Dinah and Sal-Fan show off their hard-won items
 But the real magic was yet to come. The final raffle item was an autographed picture of Lucy Lawless. This picture was supposed to be sent by Creation to the Fest, but in transit, it got severely damaged, so much so that it couldn't possibly be used as a prize by any stretch of the imagination. Mistopholees, one of the hardworking NYC XenaFest committee members, could not allow such a thing to darken the Fest, so she gave up her own Burbank-con-obtained autographed picture of Lucy Lawless to substitute for the damaged one. The raffle was won by a Xenite identified as Rosebude, who, upon winning the picture, gave it back to a surprised and delighted Mistopholees. "I heard the story about the picture before the raffle," Rosebude told me, "And I said to myself if I win, I'm going to give it back to her. I know how much that picture can mean to someone." In a generous and selfless act that so personifies the spirit of many Xenites, Rose did just that, to thunderous applause. If any single act during the Fest stood out as exemplary of Xenite fandom, this is it.
Left to right, The Selfless Rose, Rose at the podium winning the picture and giving it back, a delighted Mistopholees
 What can I say, but that this was one of my favourite parts of the entire programme?

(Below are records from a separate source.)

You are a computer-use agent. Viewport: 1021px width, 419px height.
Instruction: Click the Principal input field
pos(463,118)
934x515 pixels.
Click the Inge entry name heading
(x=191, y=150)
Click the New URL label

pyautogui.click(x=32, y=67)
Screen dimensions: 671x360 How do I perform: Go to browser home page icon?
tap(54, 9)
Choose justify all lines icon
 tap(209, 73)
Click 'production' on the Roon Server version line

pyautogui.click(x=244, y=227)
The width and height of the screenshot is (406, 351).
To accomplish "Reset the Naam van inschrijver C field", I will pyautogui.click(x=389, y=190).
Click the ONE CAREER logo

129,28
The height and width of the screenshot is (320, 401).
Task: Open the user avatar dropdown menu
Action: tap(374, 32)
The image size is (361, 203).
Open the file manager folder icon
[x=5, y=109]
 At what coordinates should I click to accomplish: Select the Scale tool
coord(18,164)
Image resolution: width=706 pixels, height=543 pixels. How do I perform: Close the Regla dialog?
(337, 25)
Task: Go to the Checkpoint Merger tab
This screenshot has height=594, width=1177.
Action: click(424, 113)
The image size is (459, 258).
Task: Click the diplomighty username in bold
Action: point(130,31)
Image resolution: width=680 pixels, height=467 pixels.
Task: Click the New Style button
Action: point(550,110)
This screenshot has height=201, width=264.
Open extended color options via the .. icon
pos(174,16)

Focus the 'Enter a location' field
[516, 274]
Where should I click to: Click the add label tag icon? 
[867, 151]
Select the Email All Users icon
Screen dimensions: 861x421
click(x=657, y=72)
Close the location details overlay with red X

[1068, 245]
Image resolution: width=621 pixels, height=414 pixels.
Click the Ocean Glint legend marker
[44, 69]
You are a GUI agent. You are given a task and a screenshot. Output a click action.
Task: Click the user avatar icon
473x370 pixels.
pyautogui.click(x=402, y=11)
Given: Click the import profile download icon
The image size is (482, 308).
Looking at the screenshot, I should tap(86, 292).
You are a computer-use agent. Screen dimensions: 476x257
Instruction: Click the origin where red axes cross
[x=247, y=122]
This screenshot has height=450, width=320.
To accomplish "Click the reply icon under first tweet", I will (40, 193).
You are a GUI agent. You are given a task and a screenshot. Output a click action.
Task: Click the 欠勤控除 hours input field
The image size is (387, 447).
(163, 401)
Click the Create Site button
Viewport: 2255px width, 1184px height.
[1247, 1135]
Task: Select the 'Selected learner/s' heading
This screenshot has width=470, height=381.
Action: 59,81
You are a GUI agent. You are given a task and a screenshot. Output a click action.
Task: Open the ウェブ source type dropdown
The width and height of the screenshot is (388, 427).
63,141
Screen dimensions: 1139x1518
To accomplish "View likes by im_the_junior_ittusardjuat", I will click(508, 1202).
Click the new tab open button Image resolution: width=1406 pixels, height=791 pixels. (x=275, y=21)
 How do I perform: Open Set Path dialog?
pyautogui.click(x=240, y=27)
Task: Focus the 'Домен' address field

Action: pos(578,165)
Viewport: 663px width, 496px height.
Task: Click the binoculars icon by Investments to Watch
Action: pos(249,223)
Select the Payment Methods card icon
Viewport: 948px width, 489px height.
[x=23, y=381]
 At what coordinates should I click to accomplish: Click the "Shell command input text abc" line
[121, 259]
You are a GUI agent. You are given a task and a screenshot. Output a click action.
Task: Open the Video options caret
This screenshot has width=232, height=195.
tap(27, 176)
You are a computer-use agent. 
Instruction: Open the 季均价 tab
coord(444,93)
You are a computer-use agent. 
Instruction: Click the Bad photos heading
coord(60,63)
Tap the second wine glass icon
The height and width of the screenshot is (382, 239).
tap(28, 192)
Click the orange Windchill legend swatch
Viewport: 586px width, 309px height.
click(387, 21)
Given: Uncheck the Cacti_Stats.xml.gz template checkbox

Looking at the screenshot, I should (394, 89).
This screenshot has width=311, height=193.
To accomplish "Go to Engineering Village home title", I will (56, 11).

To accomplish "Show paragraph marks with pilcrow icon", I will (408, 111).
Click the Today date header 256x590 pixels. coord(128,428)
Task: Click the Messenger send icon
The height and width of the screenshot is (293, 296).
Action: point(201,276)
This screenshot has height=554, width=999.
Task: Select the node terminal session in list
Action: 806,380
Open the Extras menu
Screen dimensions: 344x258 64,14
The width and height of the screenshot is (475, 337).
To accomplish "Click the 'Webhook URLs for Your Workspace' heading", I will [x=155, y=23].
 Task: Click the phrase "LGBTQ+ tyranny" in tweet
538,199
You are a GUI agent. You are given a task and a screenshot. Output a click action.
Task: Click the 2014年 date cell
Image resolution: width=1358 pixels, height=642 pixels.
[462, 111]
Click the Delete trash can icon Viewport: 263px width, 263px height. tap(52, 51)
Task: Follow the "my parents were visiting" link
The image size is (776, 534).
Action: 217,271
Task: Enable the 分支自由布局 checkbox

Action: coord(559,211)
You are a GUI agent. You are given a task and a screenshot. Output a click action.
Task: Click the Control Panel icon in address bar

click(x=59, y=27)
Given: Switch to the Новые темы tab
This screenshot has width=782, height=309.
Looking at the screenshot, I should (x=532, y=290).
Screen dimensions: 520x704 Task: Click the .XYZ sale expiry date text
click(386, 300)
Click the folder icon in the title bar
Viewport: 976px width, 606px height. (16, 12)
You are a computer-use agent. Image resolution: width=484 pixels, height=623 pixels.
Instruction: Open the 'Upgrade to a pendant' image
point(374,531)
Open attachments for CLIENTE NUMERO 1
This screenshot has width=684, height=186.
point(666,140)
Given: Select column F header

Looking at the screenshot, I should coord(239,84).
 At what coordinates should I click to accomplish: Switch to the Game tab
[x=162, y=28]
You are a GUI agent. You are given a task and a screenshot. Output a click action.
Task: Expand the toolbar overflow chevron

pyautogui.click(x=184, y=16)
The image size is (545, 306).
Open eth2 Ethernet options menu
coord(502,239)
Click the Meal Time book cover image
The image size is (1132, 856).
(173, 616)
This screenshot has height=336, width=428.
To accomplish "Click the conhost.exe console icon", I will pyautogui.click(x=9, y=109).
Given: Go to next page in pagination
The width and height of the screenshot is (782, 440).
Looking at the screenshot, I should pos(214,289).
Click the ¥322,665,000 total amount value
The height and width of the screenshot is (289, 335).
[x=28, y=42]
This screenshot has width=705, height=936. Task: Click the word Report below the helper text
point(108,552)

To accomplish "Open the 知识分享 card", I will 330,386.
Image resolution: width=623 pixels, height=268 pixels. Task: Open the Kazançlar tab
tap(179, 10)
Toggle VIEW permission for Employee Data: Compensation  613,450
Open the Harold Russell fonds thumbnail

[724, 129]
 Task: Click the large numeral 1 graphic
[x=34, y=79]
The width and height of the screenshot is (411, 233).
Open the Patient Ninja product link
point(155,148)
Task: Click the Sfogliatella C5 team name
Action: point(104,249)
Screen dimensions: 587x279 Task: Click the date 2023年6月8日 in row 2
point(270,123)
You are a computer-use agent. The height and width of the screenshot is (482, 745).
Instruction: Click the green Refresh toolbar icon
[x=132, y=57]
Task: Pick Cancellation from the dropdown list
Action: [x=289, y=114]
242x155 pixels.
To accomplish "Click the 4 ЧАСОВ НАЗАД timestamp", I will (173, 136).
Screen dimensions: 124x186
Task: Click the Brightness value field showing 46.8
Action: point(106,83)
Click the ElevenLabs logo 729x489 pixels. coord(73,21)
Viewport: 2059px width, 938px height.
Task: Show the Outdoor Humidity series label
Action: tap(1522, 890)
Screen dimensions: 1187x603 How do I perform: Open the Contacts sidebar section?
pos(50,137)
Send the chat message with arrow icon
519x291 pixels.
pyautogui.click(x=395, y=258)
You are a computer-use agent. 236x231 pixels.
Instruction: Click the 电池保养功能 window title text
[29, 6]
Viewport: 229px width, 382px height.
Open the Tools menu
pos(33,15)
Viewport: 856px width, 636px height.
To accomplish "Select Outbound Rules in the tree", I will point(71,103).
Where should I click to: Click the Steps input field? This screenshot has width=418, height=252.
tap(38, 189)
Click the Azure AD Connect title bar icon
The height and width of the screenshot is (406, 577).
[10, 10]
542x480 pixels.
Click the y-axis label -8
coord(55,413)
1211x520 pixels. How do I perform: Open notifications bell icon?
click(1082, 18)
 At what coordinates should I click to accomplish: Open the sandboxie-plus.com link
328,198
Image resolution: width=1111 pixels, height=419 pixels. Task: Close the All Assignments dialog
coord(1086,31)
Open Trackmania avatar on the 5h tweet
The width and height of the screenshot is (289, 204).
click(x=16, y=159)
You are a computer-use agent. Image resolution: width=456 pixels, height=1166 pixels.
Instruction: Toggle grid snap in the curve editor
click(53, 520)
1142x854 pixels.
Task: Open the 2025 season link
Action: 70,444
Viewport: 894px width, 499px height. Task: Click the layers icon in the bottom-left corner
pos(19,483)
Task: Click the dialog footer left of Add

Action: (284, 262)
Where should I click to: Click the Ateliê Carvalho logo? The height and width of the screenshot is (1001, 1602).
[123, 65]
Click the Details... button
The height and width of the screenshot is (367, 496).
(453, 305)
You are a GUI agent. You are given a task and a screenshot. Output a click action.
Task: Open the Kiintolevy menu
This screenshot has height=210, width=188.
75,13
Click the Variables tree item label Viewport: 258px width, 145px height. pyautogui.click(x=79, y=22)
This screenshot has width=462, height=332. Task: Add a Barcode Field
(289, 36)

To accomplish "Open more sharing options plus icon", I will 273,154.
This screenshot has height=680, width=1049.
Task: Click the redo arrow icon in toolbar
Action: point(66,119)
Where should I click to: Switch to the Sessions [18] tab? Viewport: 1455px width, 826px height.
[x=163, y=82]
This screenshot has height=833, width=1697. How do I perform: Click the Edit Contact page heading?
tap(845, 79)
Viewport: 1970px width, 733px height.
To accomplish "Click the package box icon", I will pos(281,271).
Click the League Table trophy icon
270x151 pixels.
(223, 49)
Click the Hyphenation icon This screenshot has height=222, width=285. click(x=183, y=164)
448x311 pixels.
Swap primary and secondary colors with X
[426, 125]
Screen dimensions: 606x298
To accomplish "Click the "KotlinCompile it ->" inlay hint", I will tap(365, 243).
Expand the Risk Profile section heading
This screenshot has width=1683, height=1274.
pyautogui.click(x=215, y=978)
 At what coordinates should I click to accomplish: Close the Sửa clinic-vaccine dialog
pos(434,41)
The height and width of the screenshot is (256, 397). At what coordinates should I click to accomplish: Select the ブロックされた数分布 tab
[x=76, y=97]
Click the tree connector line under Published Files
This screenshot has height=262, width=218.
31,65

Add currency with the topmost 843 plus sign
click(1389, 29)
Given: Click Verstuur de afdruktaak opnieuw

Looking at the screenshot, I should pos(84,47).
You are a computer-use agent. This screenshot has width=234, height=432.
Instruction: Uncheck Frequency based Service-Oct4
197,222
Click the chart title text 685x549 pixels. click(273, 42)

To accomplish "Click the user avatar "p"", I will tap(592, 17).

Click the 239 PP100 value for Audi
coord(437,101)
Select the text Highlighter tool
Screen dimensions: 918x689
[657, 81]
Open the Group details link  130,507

There were some truly excellent costumes here. Some I got advance pictures of, but a couple of contestants didn't appear in costume until just before the contest, so I regret not getting closeups of these as well. There were eight contestants in all, all of them women. We had Three Xenas, One Gabrielle, One Callisto, One M'Lila, One Theodoria (female version of Theodorus) and one completely original Winter Warrior. The judges were chosen at random from the audience. I regret only one winner was chosen, because they were all so good, but they're all winners to me!
Left to right, Xena (anon), Theodoria (MDYCH), Winter Warrior (Dinah), Xena (Julie), Callisto (Lisa), Xena (anon)
Left to right, Theodoria, Callisto, Xena, Xena, M'Lila, Winter Warrior, Gabrielle, Xena
The winning contestant, Xena, who wished to remain anonymous
 I had a ripping good time.
A "Birthday Scroll" for Lucy Lawless at the fest, meant to be signed by all.